Beyond adoption metrics, the research process itself had a lasting team impact. Sharing insights continuously — rather than in a single final report — established a habit of evidence-based product decision-making that extended beyond my engagement. The RICE workshop format was adopted by the product team for future prioritization sessions.
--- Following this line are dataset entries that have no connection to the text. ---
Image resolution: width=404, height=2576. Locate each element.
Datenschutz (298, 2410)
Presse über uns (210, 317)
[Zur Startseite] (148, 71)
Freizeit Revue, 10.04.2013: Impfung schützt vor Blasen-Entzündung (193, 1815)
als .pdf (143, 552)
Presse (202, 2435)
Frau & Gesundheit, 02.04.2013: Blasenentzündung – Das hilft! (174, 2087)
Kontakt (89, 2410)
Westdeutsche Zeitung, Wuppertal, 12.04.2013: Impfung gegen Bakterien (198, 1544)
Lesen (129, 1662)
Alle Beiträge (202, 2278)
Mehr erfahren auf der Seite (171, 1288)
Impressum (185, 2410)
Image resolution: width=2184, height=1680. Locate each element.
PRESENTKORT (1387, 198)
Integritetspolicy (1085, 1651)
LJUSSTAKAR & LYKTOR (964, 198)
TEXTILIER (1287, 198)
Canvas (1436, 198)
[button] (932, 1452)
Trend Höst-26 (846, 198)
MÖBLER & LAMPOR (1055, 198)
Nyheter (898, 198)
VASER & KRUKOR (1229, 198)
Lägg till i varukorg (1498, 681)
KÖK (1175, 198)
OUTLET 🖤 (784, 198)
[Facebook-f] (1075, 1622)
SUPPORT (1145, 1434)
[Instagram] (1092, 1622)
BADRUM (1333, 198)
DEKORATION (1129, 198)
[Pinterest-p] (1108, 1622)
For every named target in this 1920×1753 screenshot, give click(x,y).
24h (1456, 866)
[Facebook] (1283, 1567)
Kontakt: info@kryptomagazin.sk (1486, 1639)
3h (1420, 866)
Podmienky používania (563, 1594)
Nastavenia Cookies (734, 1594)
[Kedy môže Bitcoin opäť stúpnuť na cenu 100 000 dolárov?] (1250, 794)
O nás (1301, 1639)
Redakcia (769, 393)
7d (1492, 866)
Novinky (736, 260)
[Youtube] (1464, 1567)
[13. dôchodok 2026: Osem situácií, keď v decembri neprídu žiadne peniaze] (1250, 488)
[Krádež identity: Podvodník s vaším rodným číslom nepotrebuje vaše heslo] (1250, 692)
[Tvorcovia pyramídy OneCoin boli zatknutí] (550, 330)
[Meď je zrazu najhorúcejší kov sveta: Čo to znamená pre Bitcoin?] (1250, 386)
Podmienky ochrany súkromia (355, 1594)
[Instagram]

A note on attribution: As a contract researcher, I don't own implementation outcomes — those belong to the internal team who built and shipped the changes. What I can claim is the research that made those decisions possible: the evidence, the framing, and the prioritization logic that got four findings onto the roadmap within 90 days.
Section 08

Challenges

🧩
Recruiting enterprise participants
Partners were senior professionals managing large accounts — time-poor and skeptical of research invitations. I worked with the internal partner success team to co-recruit, framing sessions as feedback opportunities rather than evaluations. This produced a 78% acceptance rate.
⚖️
Legacy bias in interviews
Many partners defaulted to comparing the new platform unfavorably with tools they'd used for years. I addressed this by anchoring sessions around task completion rather than platform comparison — asking "show me how you do this today" rather than "what do you think of the new system."
📡
Incomplete telemetry instrumentation
The platform was early-stage and behavioral tracking was still being built out. Key workflows lacked event coverage. I worked with the analytics team to identify proxy signals, and used qualitative data to fill gaps — triangulating rather than depending on a single source.
Section 09

What I Would Do Differently

📓
Diary studies during migration
Our interview approach captured recalled experience rather than live frustration. A structured diary study over 2–3 weeks of active migration would have surfaced in-the-moment pain points — including the micro-decisions partners made when they hit a dead end. This would have given richer behavioral insight with lower coordination overhead than 50+ moderated sessions.
📊
Unmoderated usability testing at scale
The SUS benchmark established a baseline, but we lacked task-level completion rates. Running unmoderated sessions with 30–50 partners on specific workflows would have produced time-on-task metrics that strengthened the navigation prioritization case — the highest-scoring RICE item that was hardest to schedule for implementation.
🤝
Earlier stakeholder alignment
I started from a product brief that had already been internally approved. In hindsight, a brief alignment session before fieldwork would have surfaced competing assumptions across product, engineering, and customer success — particularly around what "adoption" actually meant to each team. That would have made findings land faster.
🌍
Regional research inclusion
Most participants were based in North America or Western Europe. Several patterns — particularly around financial reporting formats and regulatory alert language — likely manifested differently across regions. A deliberate APAC and LATAM sample would have informed whether proposed solutions needed localization.
Final Reflection
In enterprise platform migrations, the biggest challenge is rarely the interface itself. It is the disruption of established workflows. UX research in this context must go beyond usability heuristics — it needs to map how professionals actually do their work, and surface the moments where a new system breaks that rhythm.